OBJETIVO DO EXERCÍCIO:
Prossiga o relato sobre a educadora que quis erguer sua escola num depósito de lixo, começando logo após a última frase apresentada.

Ela sorriu, elucidando:
- Não totalmente. Eu duvido que o senhor conheça dentes mais alvos e um olho mais branco do que o meu.
Ele a adorou, porque uma mulher que era superior a essas mesquinharias humanas merecia respeito. Perguntou-lhe:
- O que a senhora deseja de mim?
- Desejo que o senhor me ajude a construir a minha escola, a ampliá-la. Gostaria de levá-lo ao meu terreno, a fim de que o senhor construa comigo a escola dos meus sonhos.
Ele concordou. Desceu com ela pelo elevador por onde não pudera subir. Quando ela passou pela porta e o atendente a viu, ela ainda, só para surpreender, pegou o braço de Mr. Ford, com a maior intimidade. Sentou-se num carro coupé aberto, desfilando pela cidade de Osmond e olhando para todo mundo. Isso no começo do século XX. Era muita coragem!
Levou-o ao seu terreno. Quando chegou ao depósito de lixo, disse-lhe:
- É aqui, senhor, que eu quero construir a minha escola.
Ele, surpreso, retrucou:
- Aqui? E onde está sua escola?
Ela apontou:
- Ali.
- Senhora, ali é um depósito de lixo.
- Eu sempre me esqueço dos detalhes! Em verdade a minha escola está aqui na cabeça. Eu quero que, com o seu dinheiro, o senhor a arranque daqui - apontou a cabeça - e a coloque ali.
Ele deu-lhe, então, vinte mil dólares. Essa mulher educou até o ano de 1969 milhões de negros americanos. Tornou-se o símbolo da educadora mundial.
Quando o presidente Franklin Delano Roosevelt cancelou as subvenções por causa da guerra, ela lhe pediu uma entrevista na Casa Branca, e disse-lhe:
- O senhor não vai cortar as subvenções das minhas escolas. Ele redarguiu:
- A senhora não se esqueça que eu sou o presidente.
E ela respondeu:
- Nem o senhor esqueça que eu sou eleitora, e eu vou me lembrar.
Ele sentou-se. E a sua foi a única rede de escolas que não teve as subvenções canceladas naquele período. Certa feita, ela estava numa cidade do Sul, onde a intolerância racial era muito grande e teve uma apendicite. Foi levada de emergência ao hospital e colocada na mesa cirúrgica. Quando os médicos entraram e a viram, disseram:
- Operar uma negra?

DADOS FORNECIDOS:
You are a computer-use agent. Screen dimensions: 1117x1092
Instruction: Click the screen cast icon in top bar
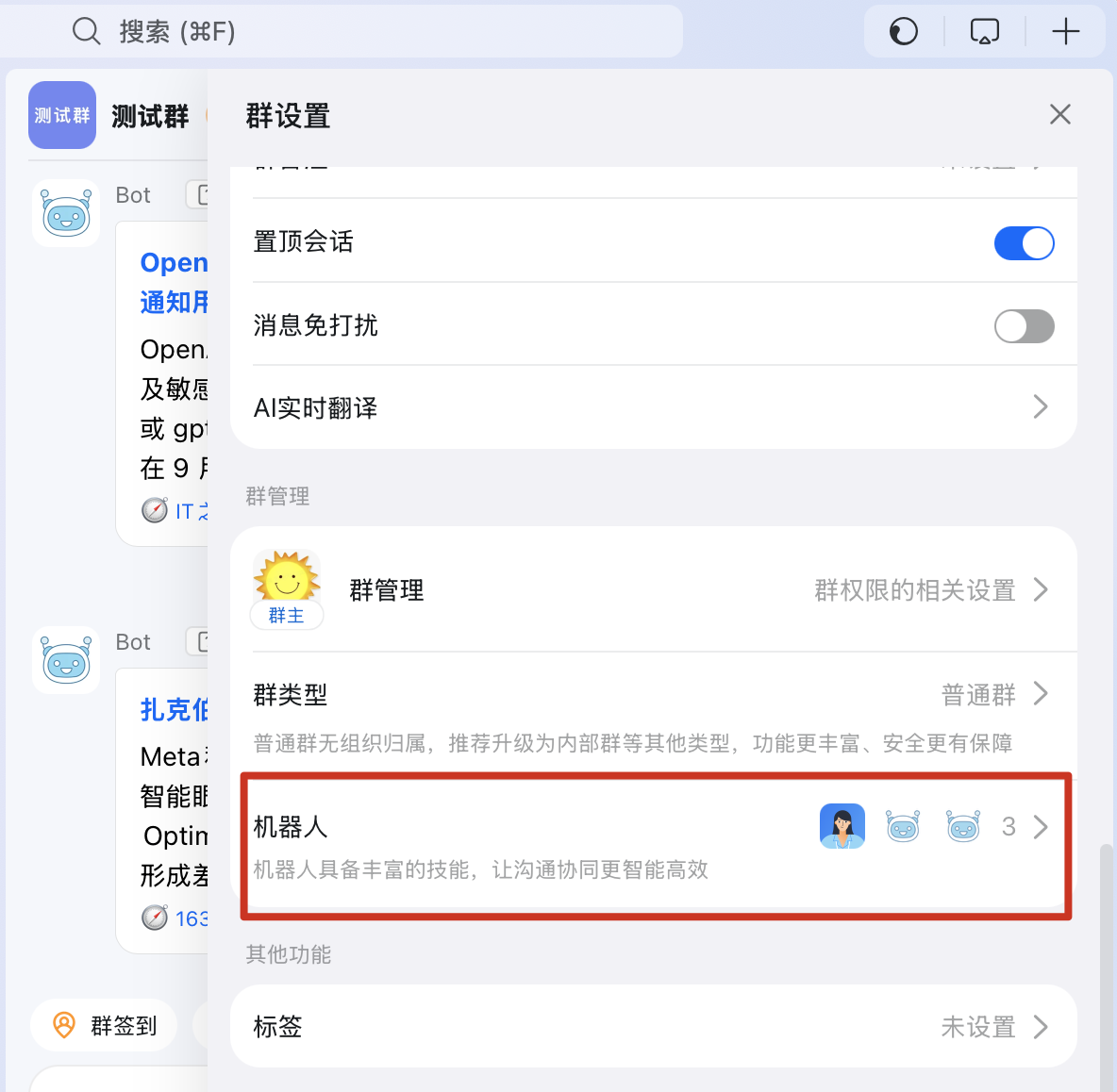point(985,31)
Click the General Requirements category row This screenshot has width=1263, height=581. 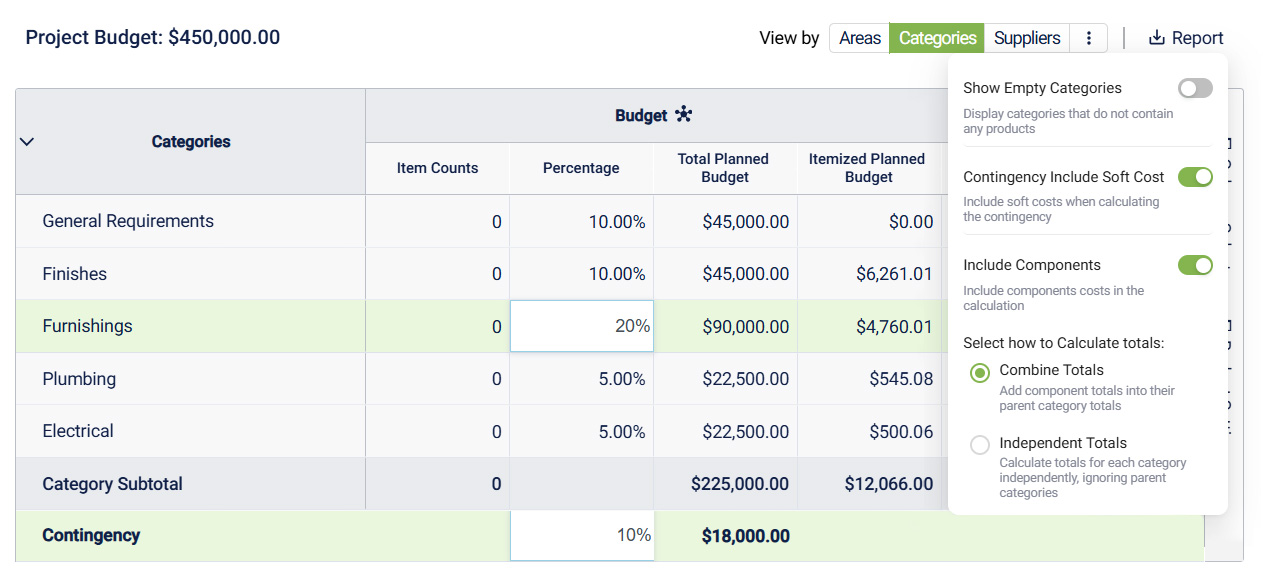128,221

RESPOSTA DA TAREFA:
E saíram da sala. Ela pôs a mão no lugar dorido, olhou para a janela e orou: "O Senhor deve estar brincando comigo. Acho que o Senhor só me deu essa apendicite para me desafiar. Porque se o Senhor me ajuda a sair desta mesa eu lhe prometo que, na América que o senhor pôs na Terra, nunca mais morrerá ninguém de apendicite pelo crime de ser negro, porque eu não deixarei."
Levantou-se e ergueu uma Faculdade de Medicina. É uma das histórias mais lindas do século, mas, infelizmente, desconhecida dos brasileiros.
Quando estourou a guerra da Coréia, ela já era um vulto venerando no mundo. Foi conselheira da UNESCO e da ONU para assuntos raciais. Certa vez, ela vinha atravessando o corredor para negros, no aeroporto de uma cidade do Sul. Um rapaz branco saltou a cerca, abraçou-a e chamou-a de mamãe.
Então o colega reagiu:
- É louco? Como pode abraçar esta negra?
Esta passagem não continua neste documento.